Einerseits soll die empfangene XML verarbeitet werden und andererseits soll eine "Quittierung" versendet werden.

Der Umstand sol ldeswegen durch XML geregelt werden, weil verschiedene Plattformen auf den CLients laufen und dementsprechend 
etwas her muss, was plattformunabhängig ist.

Könnt ihr mir da ein paar Stichworte, Technologien und Frameworks nennen?

Besten Dank,
Bob


----------



## JohannisderKaeufer (6. Mrz 2011)

Webservice als Stichwort

Soap als Sendeformat

JaxWS oder Axis2 als Framework

wsdl als Schnittstellendefinition


----------



## ElBobby (6. Mrz 2011)

WSDL liefert notwendige Informationen an den CLient, sehe ich das richtig?
Und Apaches Axis2 stellt auch den Webservice zur Verfügung, oder ist das ein Tomcat?


----------



## JohannisderKaeufer (7. Mrz 2011)

Eine WSDL (WebServiceDefinitionLanguage) ist ein XML-Dokument das beschreibt, wie der Webserver angesprochen werden kann.
WSDL-Dokumente kann man von Hand erstellen, wenn man Top-Down vorgeht.

Oder man kann Bottom-UP vorgehen und sich diese generieren lassen.

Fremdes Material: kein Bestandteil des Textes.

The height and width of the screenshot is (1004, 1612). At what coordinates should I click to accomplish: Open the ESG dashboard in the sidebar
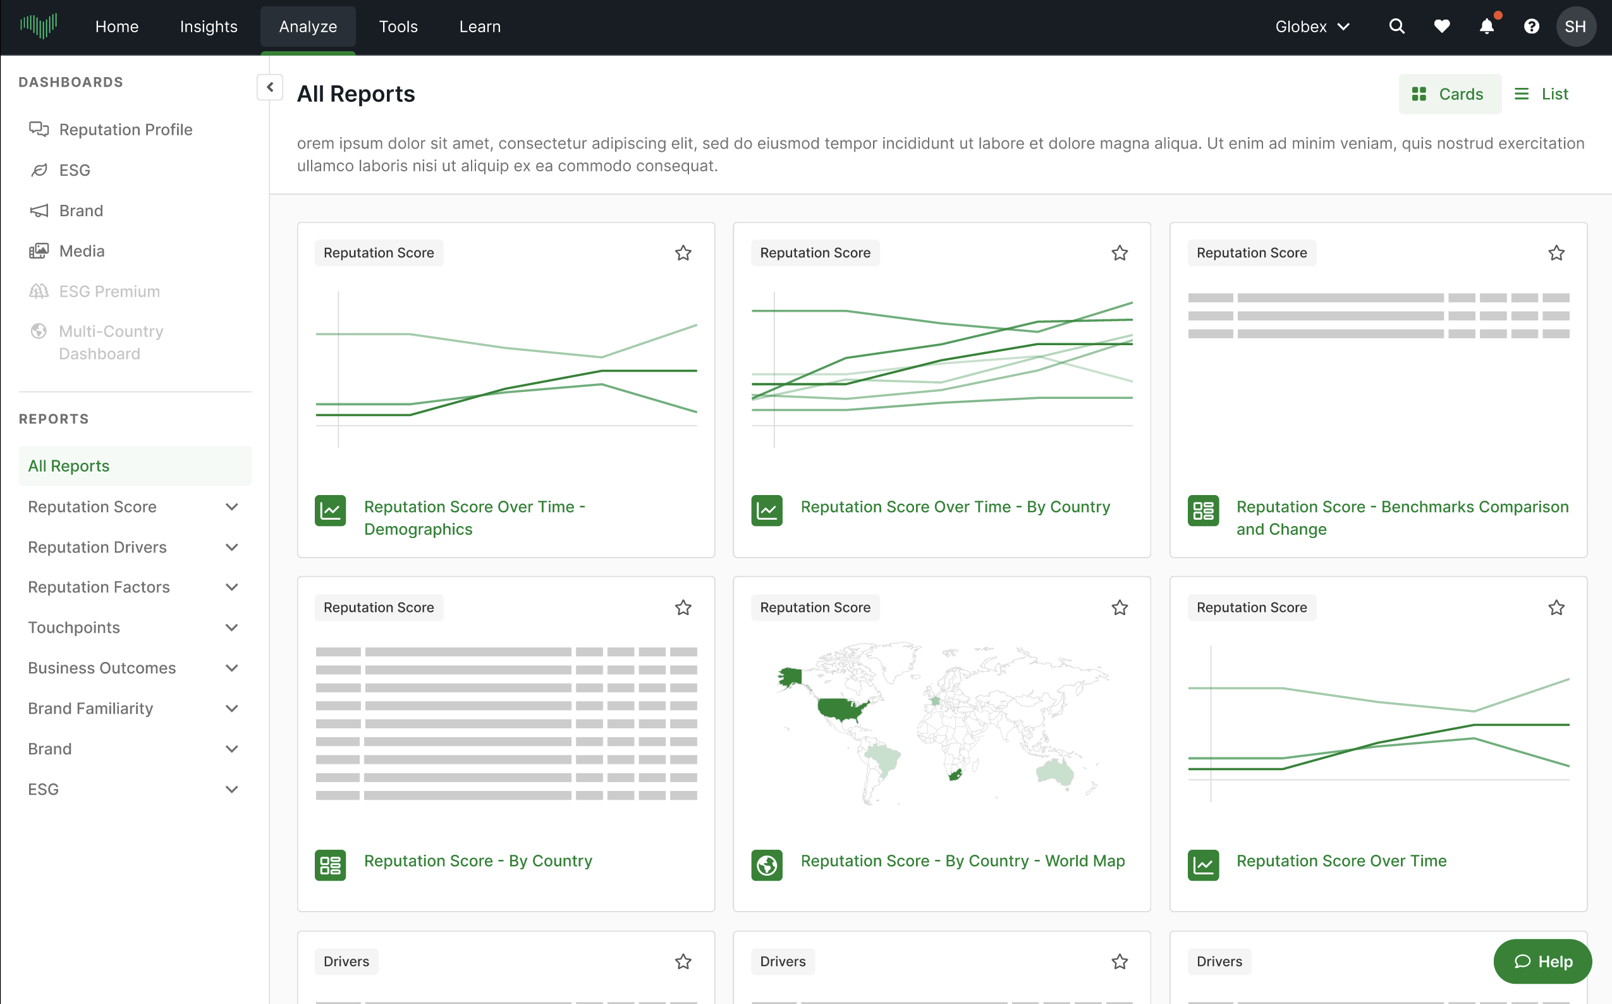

Bei den Frameworks gibt es zwei recht bekannte Vertreter, das eine ist JaxWS und das andere Axis2.

JaxWS sowie Axis2 kann man als Standalone Server laufen lassen.
Ist während der Entwicklungsphase praktisch.

Oder man kann es auf einem Tomcat deployen. Dazu bringen diese Frameworks vorgefertigte Servlets mit, auf die man in der web.xml verweist.

Außerdem denke ich das dieser Thread besser in der Kategorie SOA(Webservice) aufgehoben ist.

Ein paar einfache Beispiele:
JaxWS
http://java.dzone.com/articles/jax-...:+javalobby/frontpage+(Javalobby+/+Java+Zone)

Webservices with Java 1.6 - Tutorial

Axis2
Webservices with Axis2 and the Eclipse Web Tool Platform (WTP) - Tutorial


----------